* [What is needed]:
In your copy, each record should read exactly as it does below, and no pictures should be present.

* [Data supplied]:
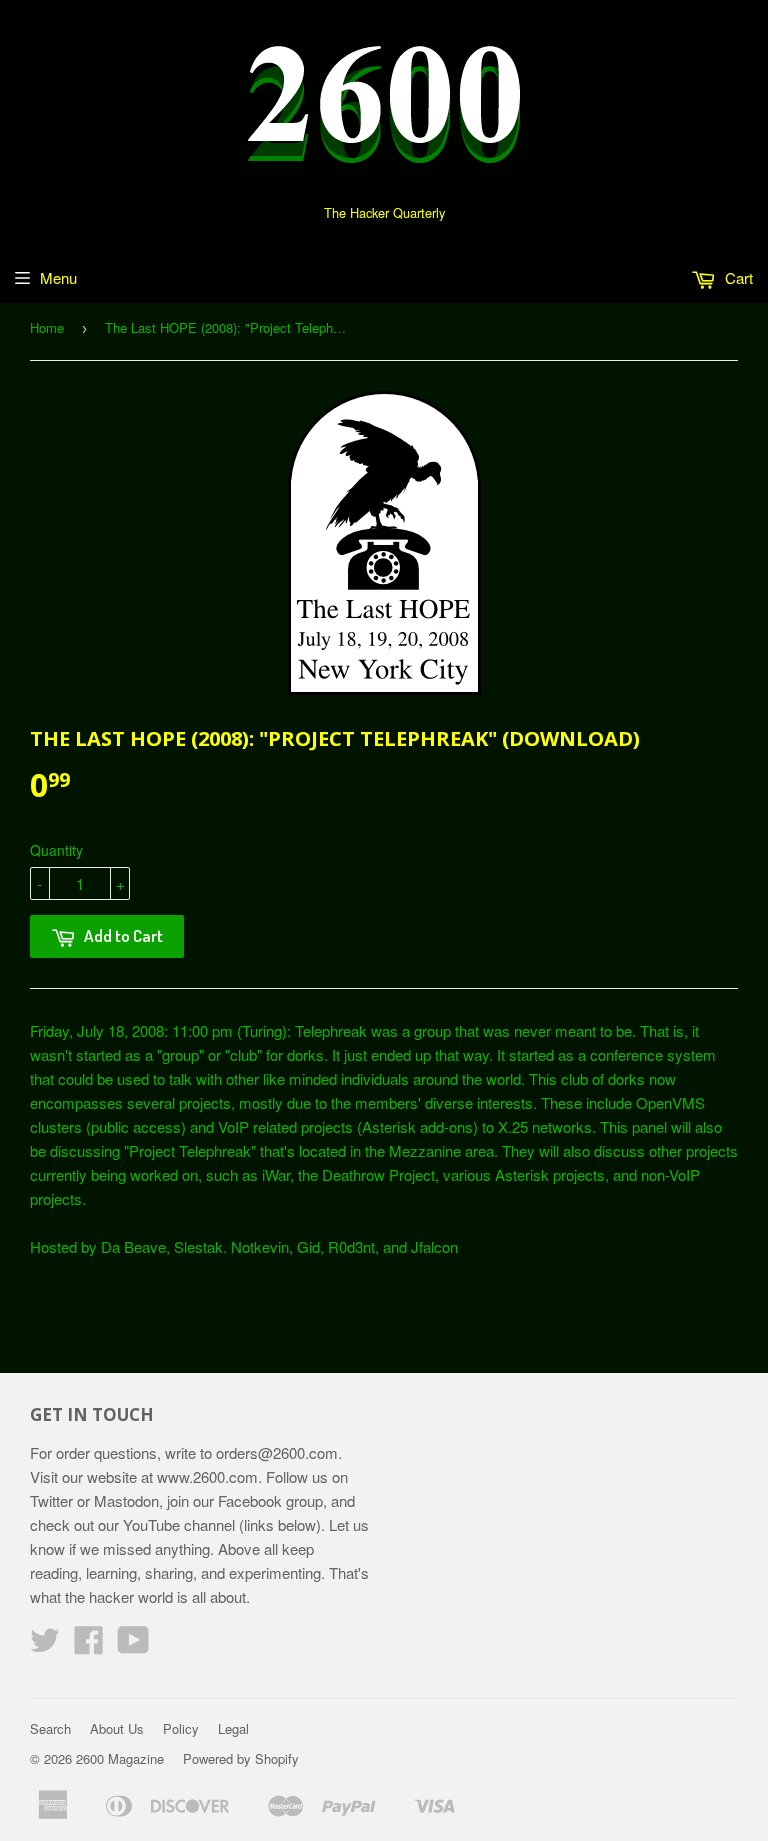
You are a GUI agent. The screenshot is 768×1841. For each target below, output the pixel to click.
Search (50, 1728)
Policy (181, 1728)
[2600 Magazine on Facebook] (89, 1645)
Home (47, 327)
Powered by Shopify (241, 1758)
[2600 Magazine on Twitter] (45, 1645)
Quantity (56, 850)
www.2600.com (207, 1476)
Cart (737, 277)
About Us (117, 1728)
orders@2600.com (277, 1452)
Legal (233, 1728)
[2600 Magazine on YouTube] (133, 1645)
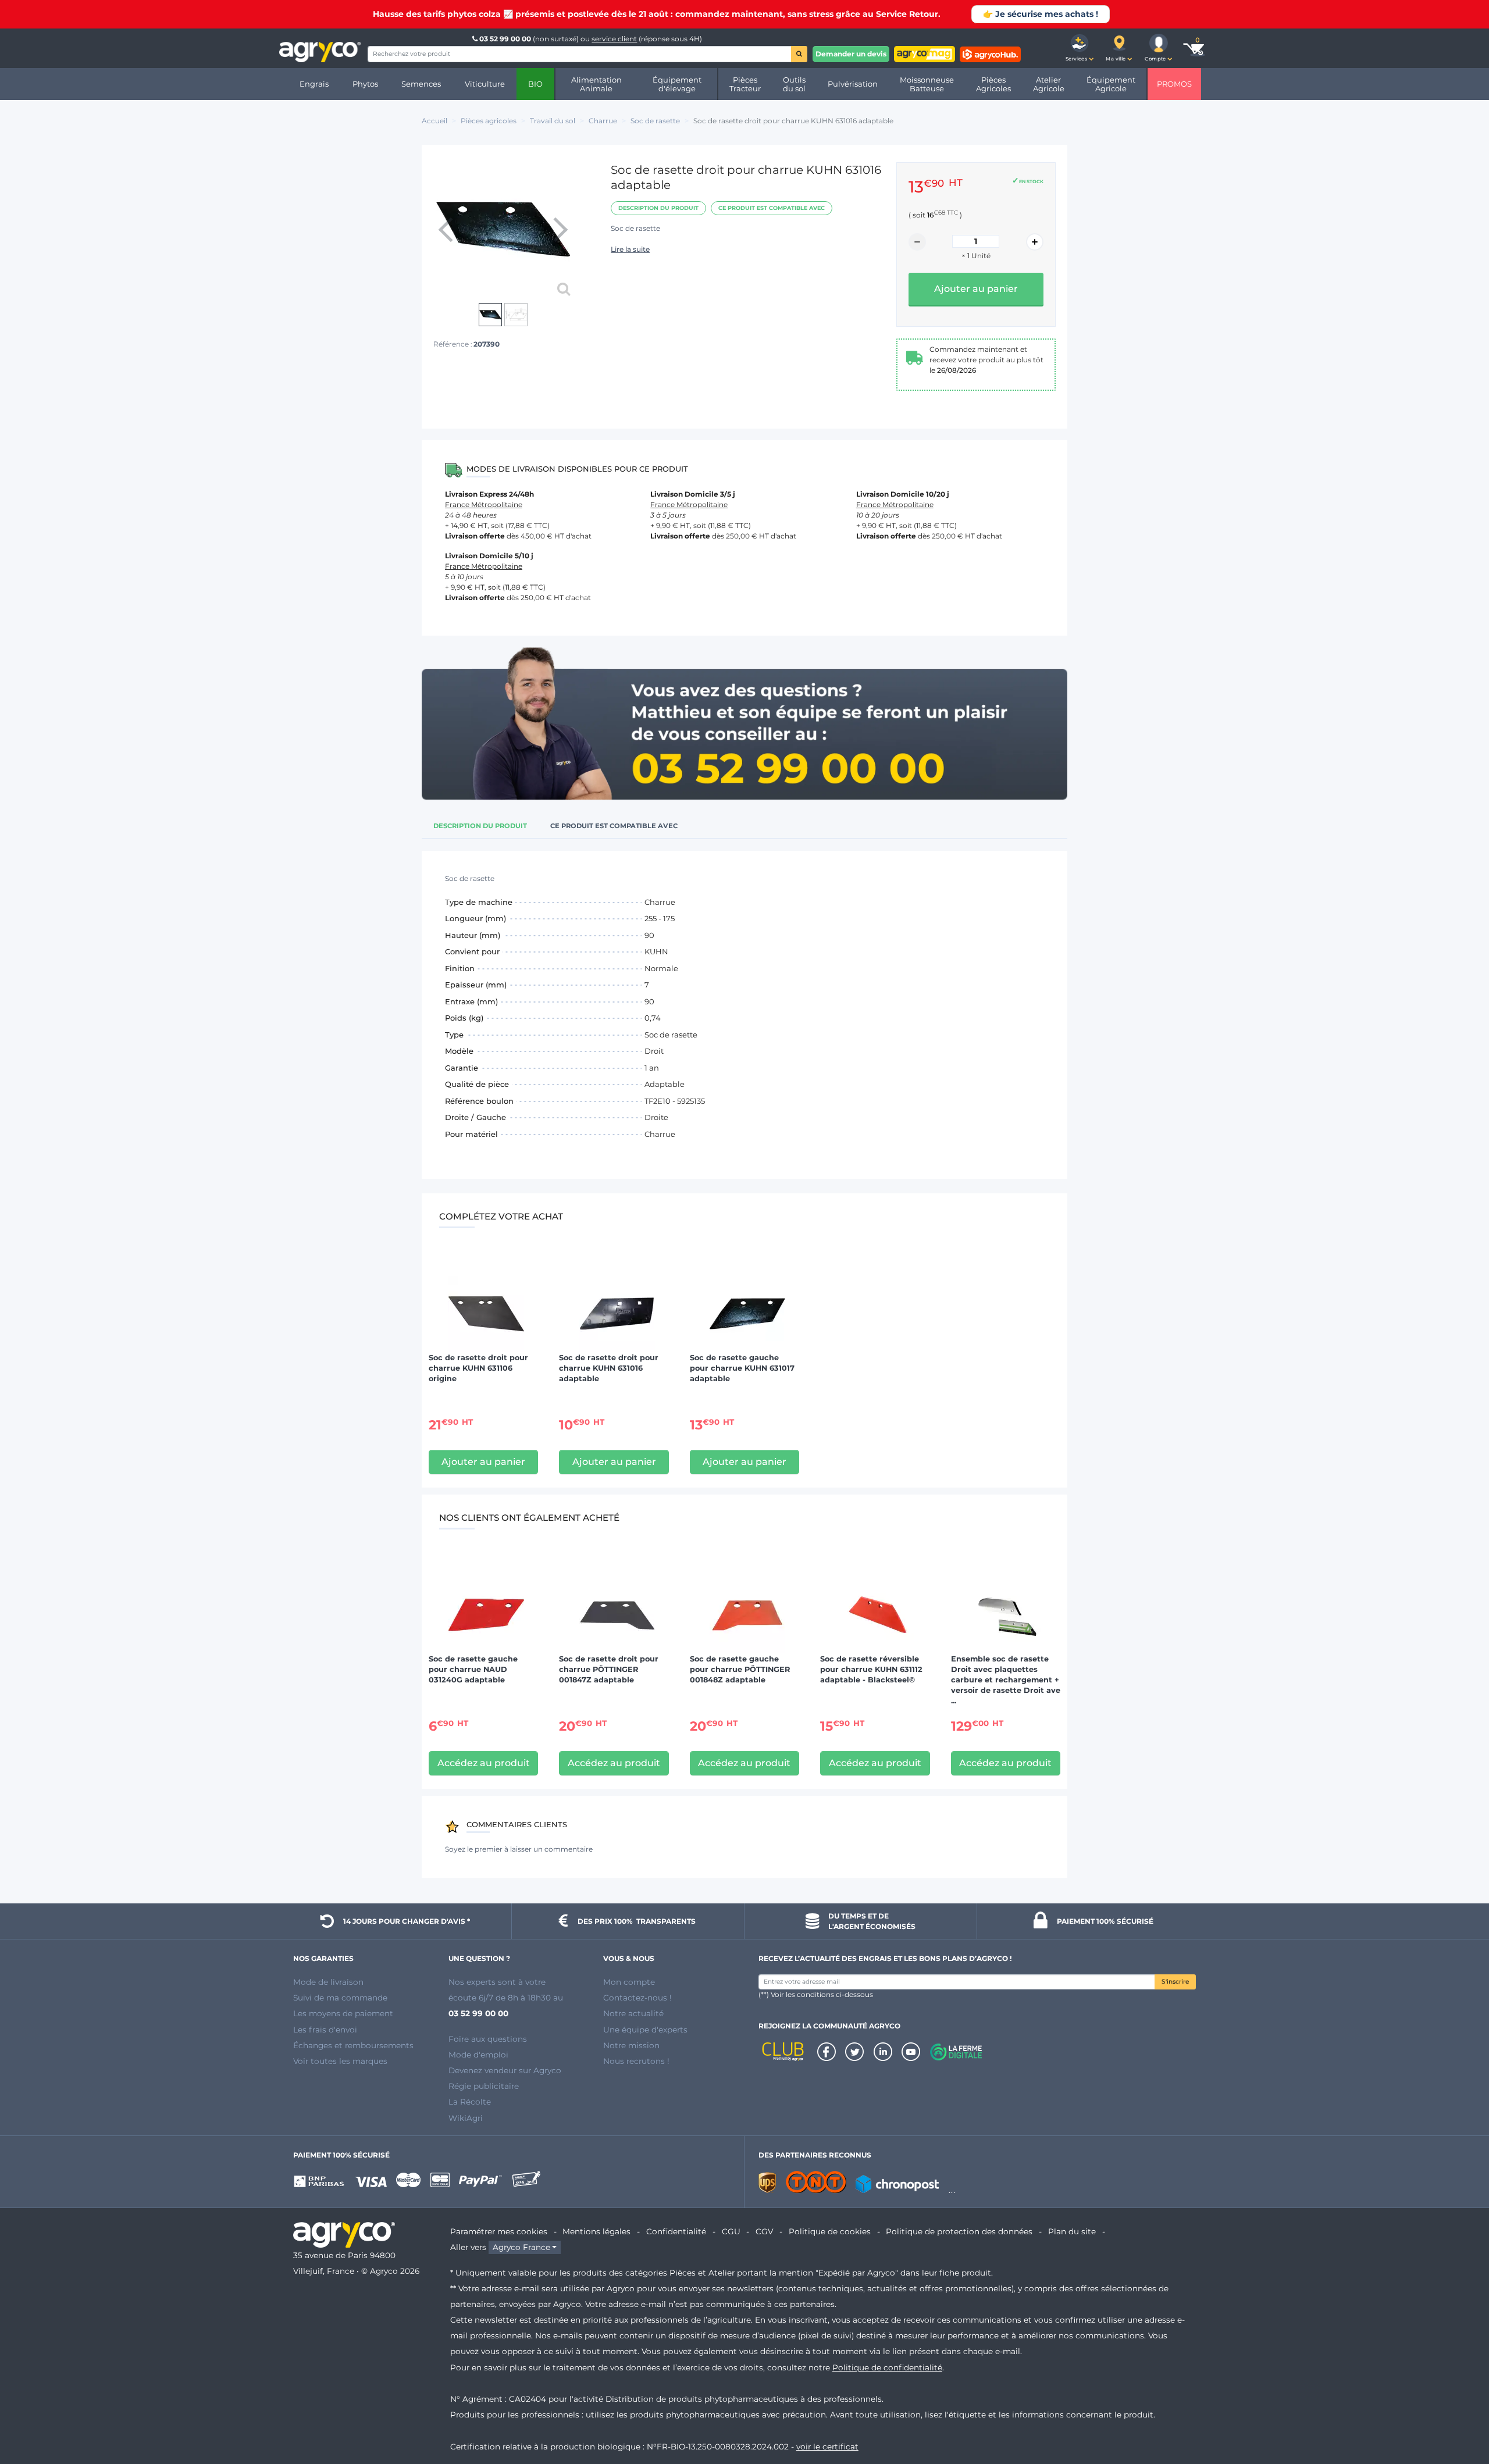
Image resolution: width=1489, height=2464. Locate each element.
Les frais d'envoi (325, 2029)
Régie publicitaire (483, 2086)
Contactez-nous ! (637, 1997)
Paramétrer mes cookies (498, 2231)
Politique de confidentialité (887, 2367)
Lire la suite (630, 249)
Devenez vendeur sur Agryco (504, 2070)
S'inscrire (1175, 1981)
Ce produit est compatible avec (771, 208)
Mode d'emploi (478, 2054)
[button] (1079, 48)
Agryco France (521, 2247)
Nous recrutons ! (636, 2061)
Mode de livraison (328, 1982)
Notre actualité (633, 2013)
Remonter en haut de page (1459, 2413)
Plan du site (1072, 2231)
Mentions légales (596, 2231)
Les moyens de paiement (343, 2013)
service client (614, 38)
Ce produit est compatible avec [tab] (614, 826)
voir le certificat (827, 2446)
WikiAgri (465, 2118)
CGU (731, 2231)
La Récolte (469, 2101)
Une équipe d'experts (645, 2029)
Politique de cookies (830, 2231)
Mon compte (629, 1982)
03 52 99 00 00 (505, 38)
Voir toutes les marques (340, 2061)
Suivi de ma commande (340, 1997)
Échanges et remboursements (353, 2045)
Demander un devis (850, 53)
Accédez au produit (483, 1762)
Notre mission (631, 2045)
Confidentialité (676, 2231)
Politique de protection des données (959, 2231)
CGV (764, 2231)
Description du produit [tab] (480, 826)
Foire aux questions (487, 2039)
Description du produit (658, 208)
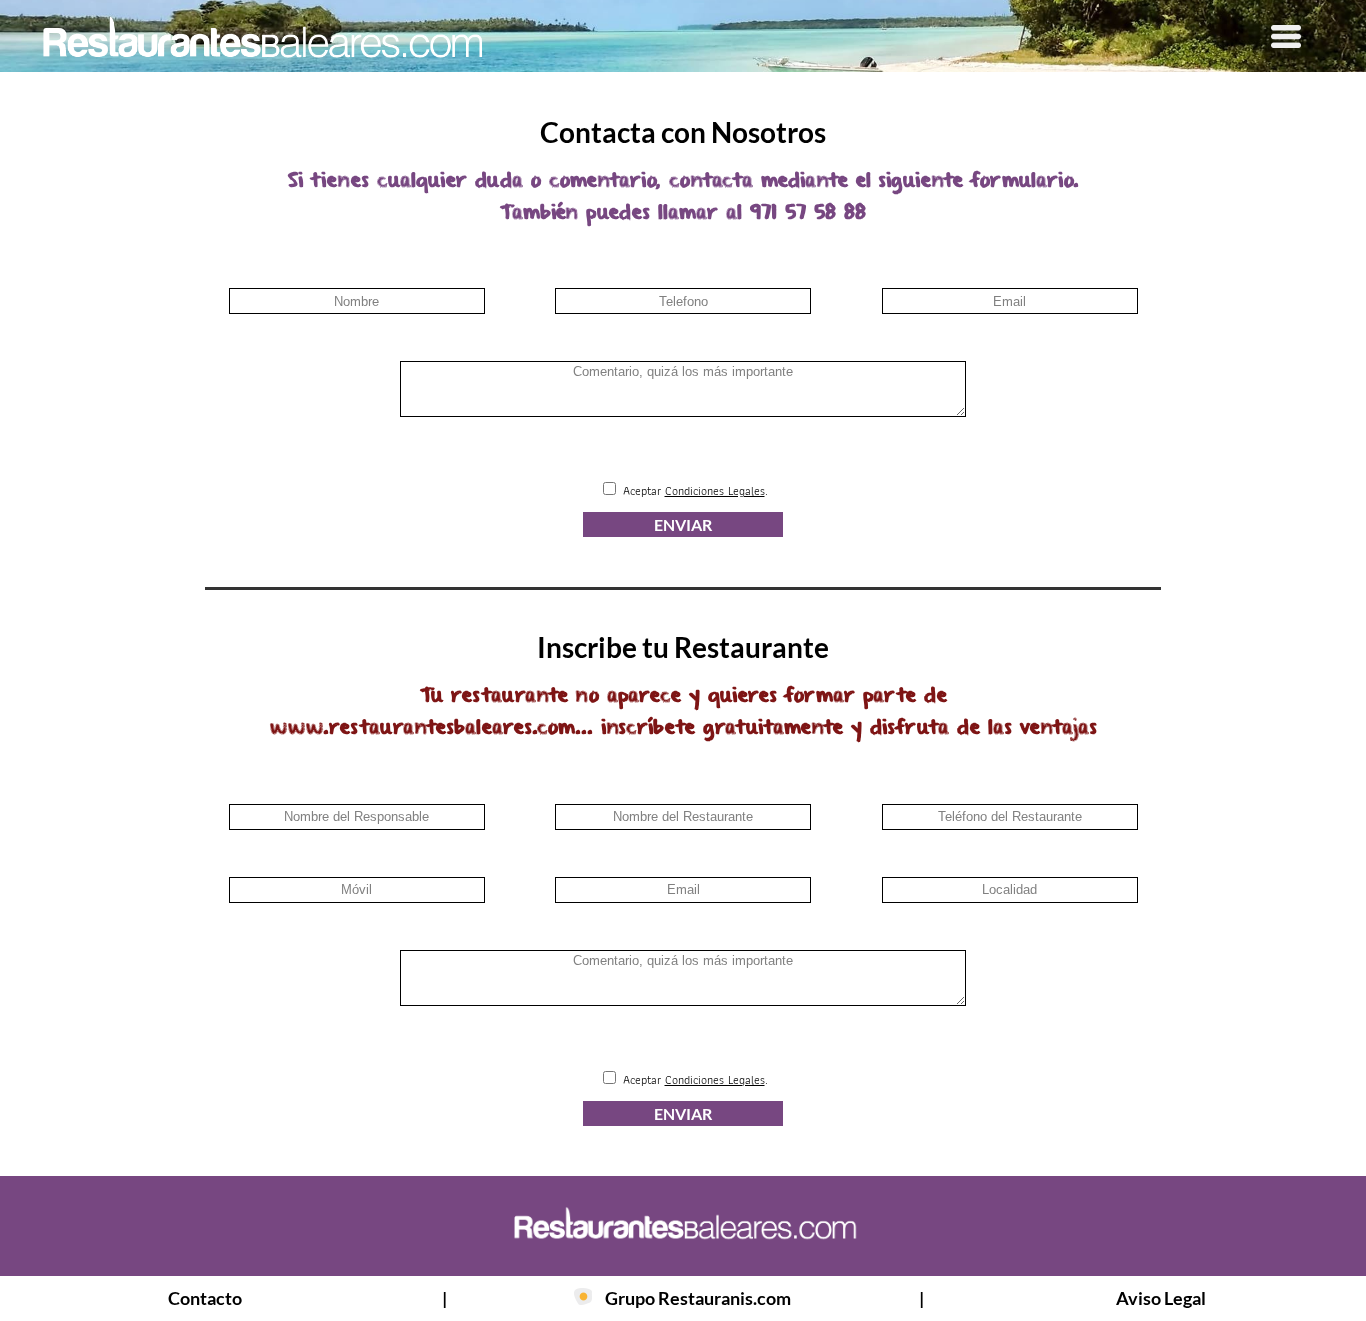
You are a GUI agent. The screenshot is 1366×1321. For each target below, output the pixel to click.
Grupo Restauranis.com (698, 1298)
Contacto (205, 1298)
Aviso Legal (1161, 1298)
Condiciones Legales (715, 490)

* [Answer section]:
You are a GUI agent. The screenshot is 768×1841. For each target below, output the pixel to click.
Search (50, 1728)
Policy (181, 1728)
[2600 Magazine on Facebook] (89, 1645)
Home (47, 327)
Powered by Shopify (241, 1758)
[2600 Magazine on Twitter] (45, 1645)
Quantity (56, 850)
www.2600.com (207, 1476)
Cart (737, 277)
About Us (117, 1728)
orders@2600.com (277, 1452)
Legal (233, 1728)
[2600 Magazine on YouTube] (133, 1645)
Image resolution: width=1489, height=2464. Locate each element.
Les frais d'envoi (325, 2029)
Régie publicitaire (483, 2086)
Contactez-nous ! (637, 1997)
Paramétrer mes cookies (498, 2231)
Politique de confidentialité (887, 2367)
Lire la suite (630, 249)
Devenez vendeur sur Agryco (504, 2070)
S'inscrire (1175, 1981)
Ce produit est compatible avec (771, 208)
Mode d'emploi (478, 2054)
[button] (1079, 48)
Agryco France (521, 2247)
Nous recrutons ! (636, 2061)
Mode de livraison (328, 1982)
Notre actualité (633, 2013)
Remonter en haut de page (1459, 2413)
Plan du site (1072, 2231)
Mentions légales (596, 2231)
Les moyens de paiement (343, 2013)
service client (614, 38)
Ce produit est compatible avec [tab] (614, 826)
voir le certificat (827, 2446)
WikiAgri (465, 2118)
CGU (731, 2231)
La Récolte (469, 2101)
Une équipe d'experts (645, 2029)
Politique de cookies (830, 2231)
Mon compte (629, 1982)
03 52 99 00 00 (505, 38)
Voir toutes les marques (340, 2061)
Suivi de ma commande (340, 1997)
Échanges et remboursements (353, 2045)
Demander un devis (850, 53)
Accédez au produit (483, 1762)
Notre mission (631, 2045)
Confidentialité (676, 2231)
Politique de protection des données (959, 2231)
CGV (764, 2231)
Description du produit [tab] (480, 826)
Foire aux questions (487, 2039)
Description du produit (658, 208)
You are a GUI agent. The screenshot is 1366×1321. For each target below, output the pixel to click.
Grupo Restauranis.com (698, 1298)
Contacto (205, 1298)
Aviso Legal (1161, 1298)
Condiciones Legales (715, 490)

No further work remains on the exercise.